### [PAGE TEXT]
▼▼▼
What Egypt's 9 percent pound value plummet in 2013 means for 2014
The Egyptian pound lost around 9 percent of its value throughout 2013, sealing the year at 6.9386 against the dollar, according to Central Bank of Egypt (CBE) statistics.
In an attempt to save the pound from an imminent free fall by the end of 2012, CBE embarked on 2013 with the implementation of a newly approved mechanism for managing the exchange rate: foreign exchange auctions.
The mechanism was meant to manage the gradual devaluation of the Egyptian pound rendered vulnerable by the political turmoil and economic shocks beating the country since 2011.
Through those FX auctions the CBE regularly sold an average of $40 million three times a week.
The state-run bodies tasked with importing wheat, medicine and supply goods were among the main buyers of dollars in the aforementioned auctions.
Reaching the lowest rate for the Egyptian pound against the dollar since 2003, the pound hit rock bottom at 7.0408 on 3 and 4 July with the ouster of Islamist president Mohamed Morsi.
Meanwhile, the pound recorded a low 8 against the dollar in the black market during the first half of 2013.
Over 2013, the CBE held three exceptional FX auctions through which the bank sold $600 million in April, $800 million in May and $1.3 billion in September.
▲▲▲
### [SET OF TASKS]
a: From the article on the Egyptian pound above, list each exceptional foreign exchange auction the CBE held in 2013, giving the amount sold and the month.
b: According to the article on the Egyptian pound, at what rate against the dollar did the pound end 2013?

### [RECORDS PROVIDED]
▼▼▼
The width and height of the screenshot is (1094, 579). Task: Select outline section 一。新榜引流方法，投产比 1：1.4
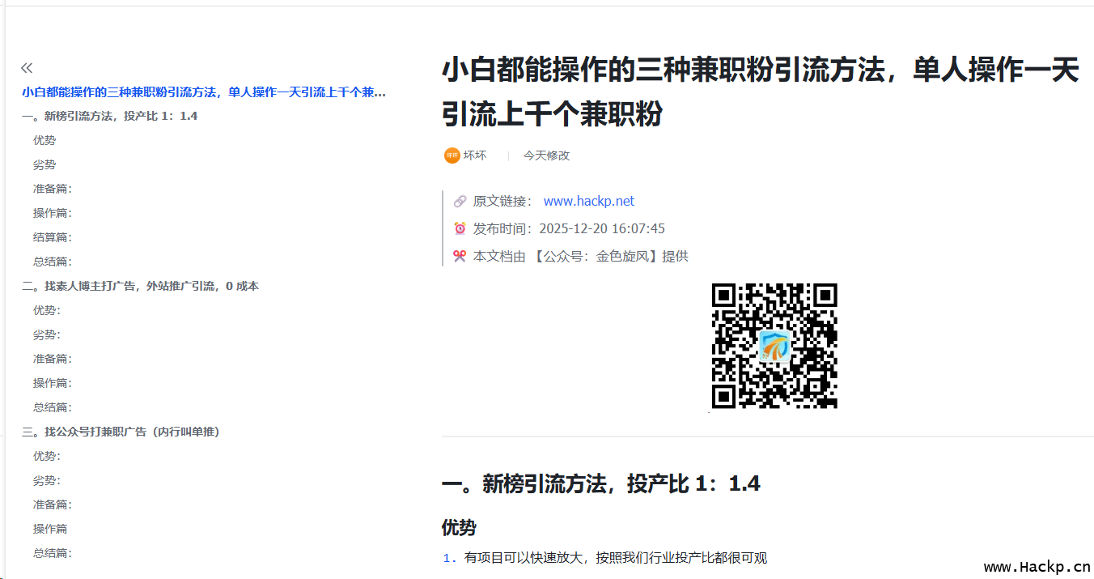point(110,116)
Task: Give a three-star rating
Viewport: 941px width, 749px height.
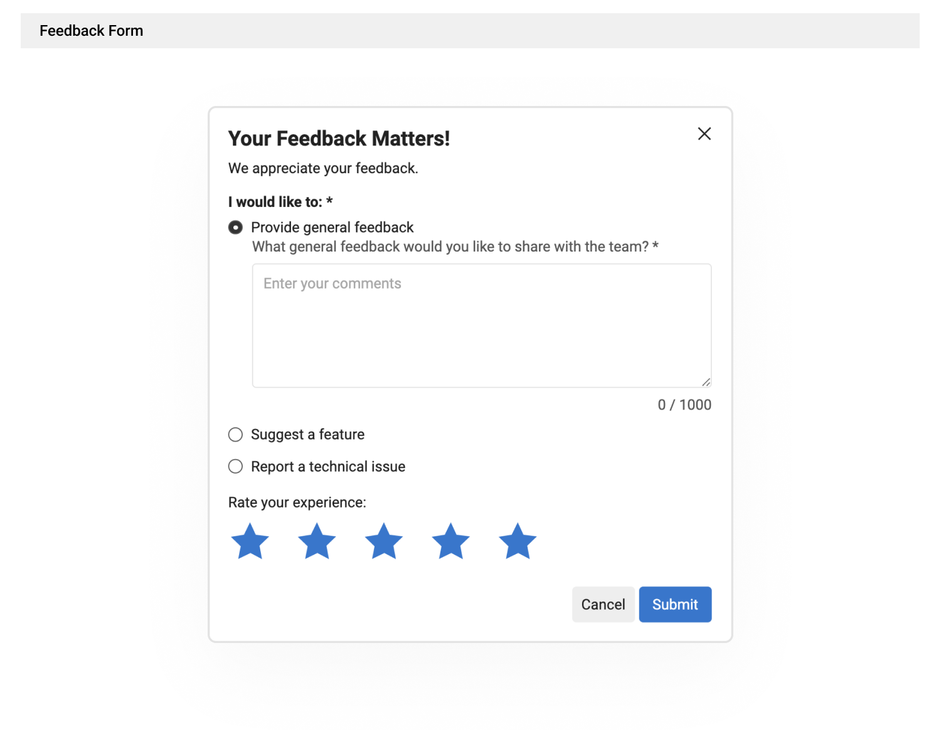Action: pos(383,541)
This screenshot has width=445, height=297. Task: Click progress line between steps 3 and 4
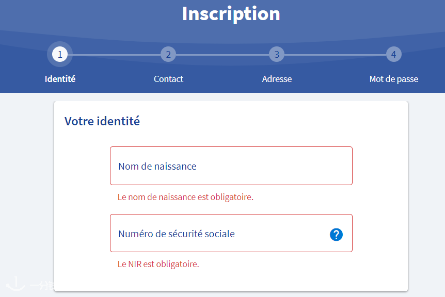click(x=335, y=55)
▲▲▲
### [EXPECTED RESPONSES]
a:
$600 million in April
$800 million in May
$1.3 billion in September

b: It ended 2013 at 6.9386 against the dollar.